#### [Gestelde opgave]
Som alsjeblieft alle stukken op die de commissaris volgens de tekst over de liquiditeitstest verplicht moet opstellen of bekomen.

#### [Tekstfragment]
----

16 april 2020

Liquiditeitstest – impact op de controleverklaring ingeval van weigering van ondertekening door bestuurders van de representation letter

 

  1. De volgende situatie wordt beschreven. Er is een aanstelling als commissaris binnen een besloten vennootschap (BV). Deze vennootschap wil een tussentijds dividend uitkeren op basis van de laatst goedgekeurde jaarrekening. De commissaris is verplicht (cf. art. 5:143 WVV) een verslag op te stellen m.b.t. de liquiditeitstest. De commissaris (cf. technische nota, goedgekeurd door de Raad van het IBR d.d. 30 augustus 2019: https://doc.ibr-ire.be/nl/Documents/regelgeving-en-publicaties/publicaties/technische-notas/2019-13-bijlage-Technische-nota-liquiditeitstest-NL.pdf) is verplicht een opdrachtbrief alsook schriftelijke bevestigingen te bekomen alvorens hij zijn verslag kan aanleveren. Er zijn twee bestuurders binnen de vennootschap. Omwille van discussie tussen de bestuurders/aandeelhouders, weigert één bestuurder de representation letter te ondertekenen. De andere bestuurder tekent wel.

----

[Verzamelde gegevens]
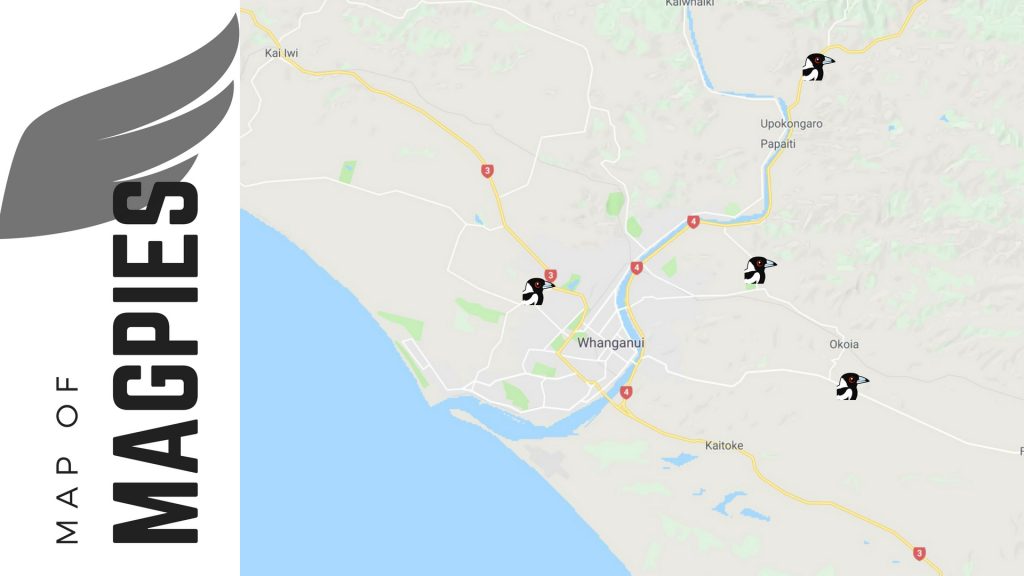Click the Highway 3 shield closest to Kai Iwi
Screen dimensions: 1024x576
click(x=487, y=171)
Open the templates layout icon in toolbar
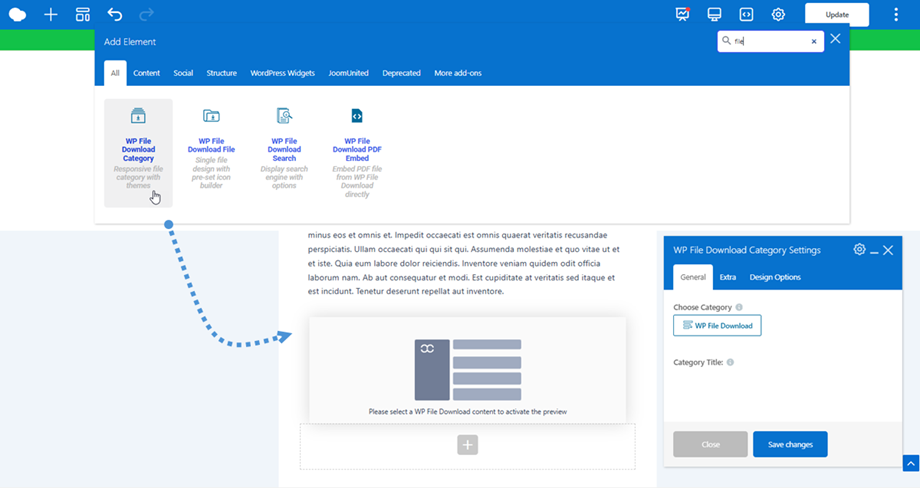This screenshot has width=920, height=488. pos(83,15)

----

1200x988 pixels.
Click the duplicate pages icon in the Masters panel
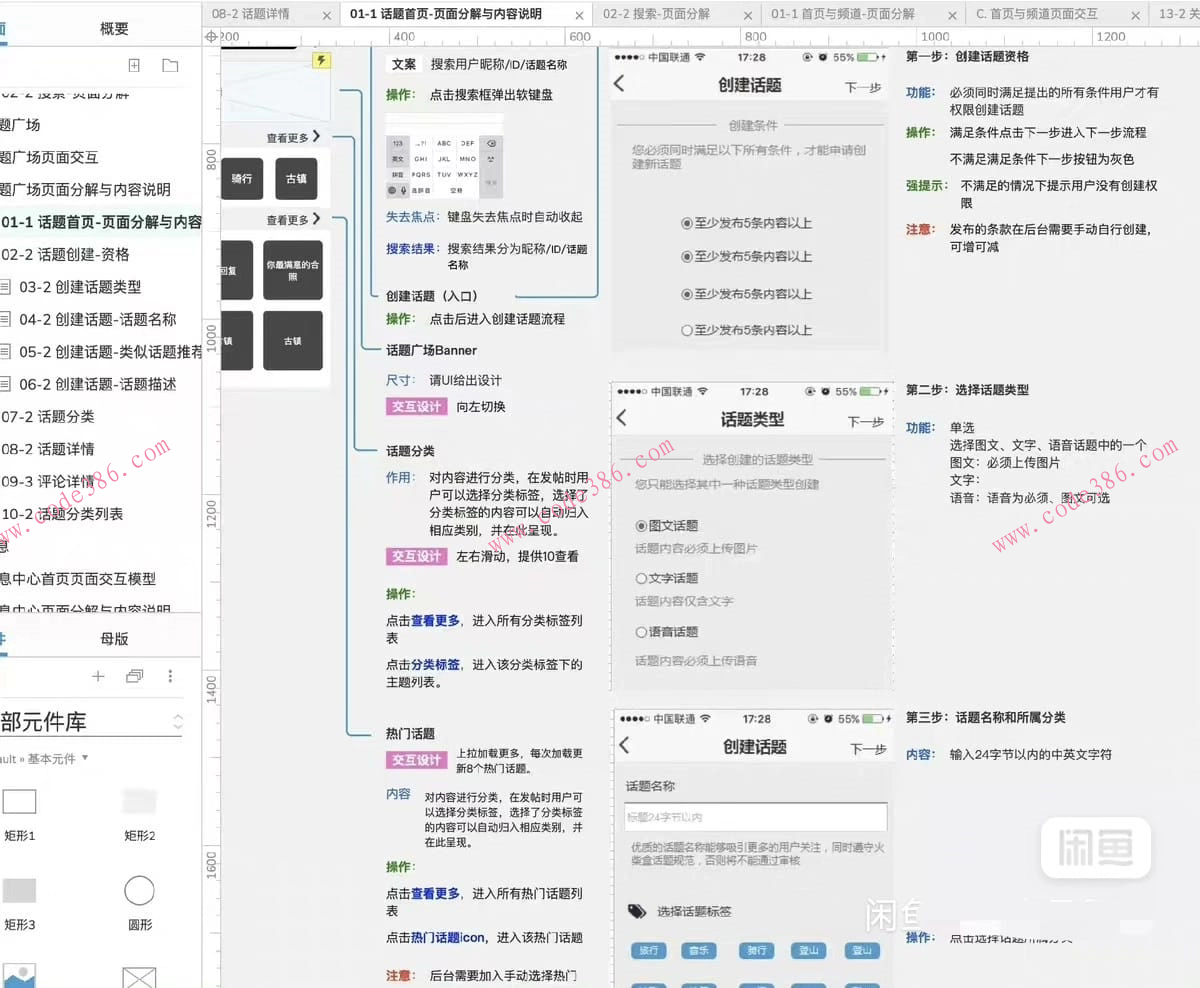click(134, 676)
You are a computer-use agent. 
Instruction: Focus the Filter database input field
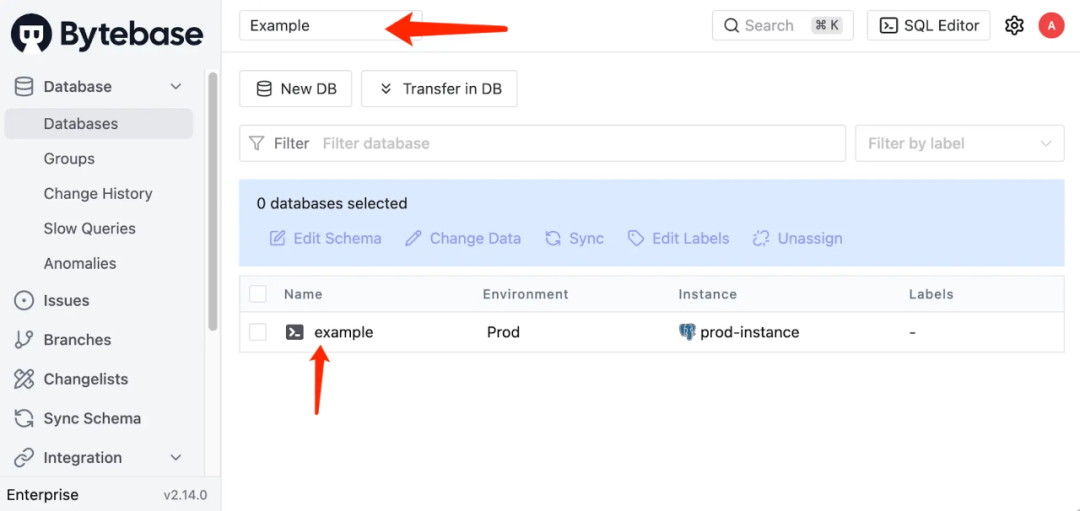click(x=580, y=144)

----

#### [Volledige uitwerking]
- een verslag m.b.t. de liquiditeitstest (opstellen)
- een opdrachtbrief (bekomen)
- schriftelijke bevestigingen (bekomen)